Note that both the top and bottom halves of the case provide alignment and support to the opto board. When operating the board with the case open, use your fingers to align the opto board to vertical. Always recheck knob operation after the case is closed.
Direct external light may falsely activate the optotransistors. Shield the encoder area from workbench lighting during adjustment and testing.
Radio Frequency Transmitter
The CAB-1 transmits a radio signal at a nominal 27.255 MHz. The actual frequency is stepped between two discrete values, with the transitions between the frequency representing the rising and falling edges of the data being transmitted. This form of modulation is called Frequency Shift Keying (FSK). The TMCC Command Base or Powermaster receiving the signal detects the frequency shifts to recover the data. FSK is a form of frequency modulation (FM), yielding a radio link that is relatively immune to interference.
The two discrete transmitting frequencies are generated by oscillator transistor Q7 and varactor diode D3. The varactor diode changes capacitance when a control voltage representing the encoded data from uC pin 7 is applied. This capacitance shift “pulls” or changes the tuning of the oscillator slightly to created two discrete frequency outputs when the varactor is OFF or ON. Test Point #3 displays the oscillator output voltage of about .5 volts P-P riding on a 3.5 volt DC step.

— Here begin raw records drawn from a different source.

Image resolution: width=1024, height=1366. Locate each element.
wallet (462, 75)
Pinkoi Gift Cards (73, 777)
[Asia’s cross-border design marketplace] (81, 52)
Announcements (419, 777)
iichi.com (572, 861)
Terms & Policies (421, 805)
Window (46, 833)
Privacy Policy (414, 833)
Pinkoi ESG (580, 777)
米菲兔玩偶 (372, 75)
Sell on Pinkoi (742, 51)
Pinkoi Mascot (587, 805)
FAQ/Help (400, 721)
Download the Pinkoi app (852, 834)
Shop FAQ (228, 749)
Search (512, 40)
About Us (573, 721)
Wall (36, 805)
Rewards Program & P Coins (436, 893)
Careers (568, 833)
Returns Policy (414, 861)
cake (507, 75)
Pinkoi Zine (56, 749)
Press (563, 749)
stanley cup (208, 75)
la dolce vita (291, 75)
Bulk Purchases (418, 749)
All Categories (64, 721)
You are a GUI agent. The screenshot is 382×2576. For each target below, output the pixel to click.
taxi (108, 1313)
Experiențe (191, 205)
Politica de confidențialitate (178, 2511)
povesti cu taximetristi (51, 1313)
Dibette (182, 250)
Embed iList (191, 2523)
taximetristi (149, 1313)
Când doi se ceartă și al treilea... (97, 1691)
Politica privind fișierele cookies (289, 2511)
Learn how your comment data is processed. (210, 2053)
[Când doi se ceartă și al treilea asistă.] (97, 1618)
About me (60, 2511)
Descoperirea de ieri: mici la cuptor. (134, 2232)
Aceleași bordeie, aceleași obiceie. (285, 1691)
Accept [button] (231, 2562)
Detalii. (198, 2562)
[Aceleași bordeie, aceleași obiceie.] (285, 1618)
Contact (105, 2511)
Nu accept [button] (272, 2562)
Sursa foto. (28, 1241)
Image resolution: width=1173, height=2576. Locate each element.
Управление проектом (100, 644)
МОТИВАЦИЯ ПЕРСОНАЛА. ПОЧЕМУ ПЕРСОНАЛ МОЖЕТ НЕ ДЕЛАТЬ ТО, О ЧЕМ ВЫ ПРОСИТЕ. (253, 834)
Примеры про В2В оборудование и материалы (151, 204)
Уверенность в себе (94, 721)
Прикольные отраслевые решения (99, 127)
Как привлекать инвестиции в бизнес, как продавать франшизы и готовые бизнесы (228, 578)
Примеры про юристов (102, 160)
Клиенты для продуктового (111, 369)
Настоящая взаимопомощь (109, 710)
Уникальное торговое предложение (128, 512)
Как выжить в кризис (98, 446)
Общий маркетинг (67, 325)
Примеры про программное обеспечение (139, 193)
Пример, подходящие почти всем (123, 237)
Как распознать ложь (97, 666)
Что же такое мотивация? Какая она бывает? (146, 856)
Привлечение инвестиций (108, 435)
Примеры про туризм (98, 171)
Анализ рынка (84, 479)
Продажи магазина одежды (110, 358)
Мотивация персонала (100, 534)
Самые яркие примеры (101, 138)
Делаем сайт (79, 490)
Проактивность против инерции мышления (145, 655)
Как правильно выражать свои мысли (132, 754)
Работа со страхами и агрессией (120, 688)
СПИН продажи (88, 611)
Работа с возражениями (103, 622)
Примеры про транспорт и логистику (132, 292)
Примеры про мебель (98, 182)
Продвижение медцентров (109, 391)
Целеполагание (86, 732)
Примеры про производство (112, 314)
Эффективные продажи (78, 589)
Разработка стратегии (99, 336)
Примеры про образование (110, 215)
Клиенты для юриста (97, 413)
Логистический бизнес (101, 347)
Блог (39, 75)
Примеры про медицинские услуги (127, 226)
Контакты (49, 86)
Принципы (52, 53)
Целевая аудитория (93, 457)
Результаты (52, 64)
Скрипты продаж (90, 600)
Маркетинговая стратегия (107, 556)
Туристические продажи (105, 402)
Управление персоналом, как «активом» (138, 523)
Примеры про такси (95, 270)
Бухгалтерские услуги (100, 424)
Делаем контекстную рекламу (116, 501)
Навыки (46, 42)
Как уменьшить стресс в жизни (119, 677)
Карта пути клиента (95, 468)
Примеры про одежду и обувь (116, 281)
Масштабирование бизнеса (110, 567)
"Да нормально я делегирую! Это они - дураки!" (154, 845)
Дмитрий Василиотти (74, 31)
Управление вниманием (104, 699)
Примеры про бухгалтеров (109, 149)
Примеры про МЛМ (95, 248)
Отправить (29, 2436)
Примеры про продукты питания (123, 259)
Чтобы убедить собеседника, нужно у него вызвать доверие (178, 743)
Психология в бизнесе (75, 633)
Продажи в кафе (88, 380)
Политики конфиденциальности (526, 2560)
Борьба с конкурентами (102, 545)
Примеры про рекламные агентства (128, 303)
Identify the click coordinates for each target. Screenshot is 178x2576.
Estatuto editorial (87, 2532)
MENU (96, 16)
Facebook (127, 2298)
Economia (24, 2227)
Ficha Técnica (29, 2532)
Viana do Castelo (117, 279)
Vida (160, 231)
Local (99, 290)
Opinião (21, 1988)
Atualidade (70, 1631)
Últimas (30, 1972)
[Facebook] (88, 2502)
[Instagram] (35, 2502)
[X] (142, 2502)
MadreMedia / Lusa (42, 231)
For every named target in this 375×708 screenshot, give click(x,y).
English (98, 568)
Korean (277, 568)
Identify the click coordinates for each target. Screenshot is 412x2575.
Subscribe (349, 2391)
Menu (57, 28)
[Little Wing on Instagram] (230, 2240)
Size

The oscillator feeds the output amplifier to generate a strong signal to feed the antenna. Transistors Q4 and Q5 are connected in parallel to boost the output power while Q3 provides a feedback loop to limit the maximum power. The waveform from the output amplifier (Test Point #2) is cleaned up by a lowpass filter composed of L3, C13, L4, and C17. The voltage at TP2 is about 8 volts P-P riding on the +V rail, and after the filter the voltage is about 7 volts P-P.
The antenna is fed by loading network L5 and C18. With the antenna full retracted, the voltage to the antenna is about 16 volts P-P; with the antenna fully extended the voltage drops to about 8 volts P-P.
To conserve power, the transmitter is only turned ON when data is actually generated by a button push or knob turn. Transistor Q6 applies plus voltage to the oscillator and output amplifier whenever uC pin 9 goes low.
Pin 8 of the uC feeds a squarewave signal to a bimorph disc (marked “LS1” on the PCB silkscreen – LoudSpeaker 1?) mounted on the back shell to produce beeps to create user tactile feedback. Note that the black wire is actually connected to the plus side of the battery. Pin 8 is active Low to draw current through the bimorph.
In the picture above, the bulge in the black wire between the hot glue globs is a diode in series with the battery to avoid damage from reversed battery polarity. This diode is not present in all CAB-1 units. If the diode is present, the apparent battery life will be reduced somewhat because of the extra voltage drop across the diode.
The jack at the top end of the case can receive a 2mm mini plug that connects a simple external pushbutton to the uC. When the button is pressed, the uC re-issues the last transmitted action command.
The 4-cell battery pack is connected in series. Looking at the back of the unit, the terminal in the lower left is the minus terminal, and the terminal in the upper right is the plus terminal.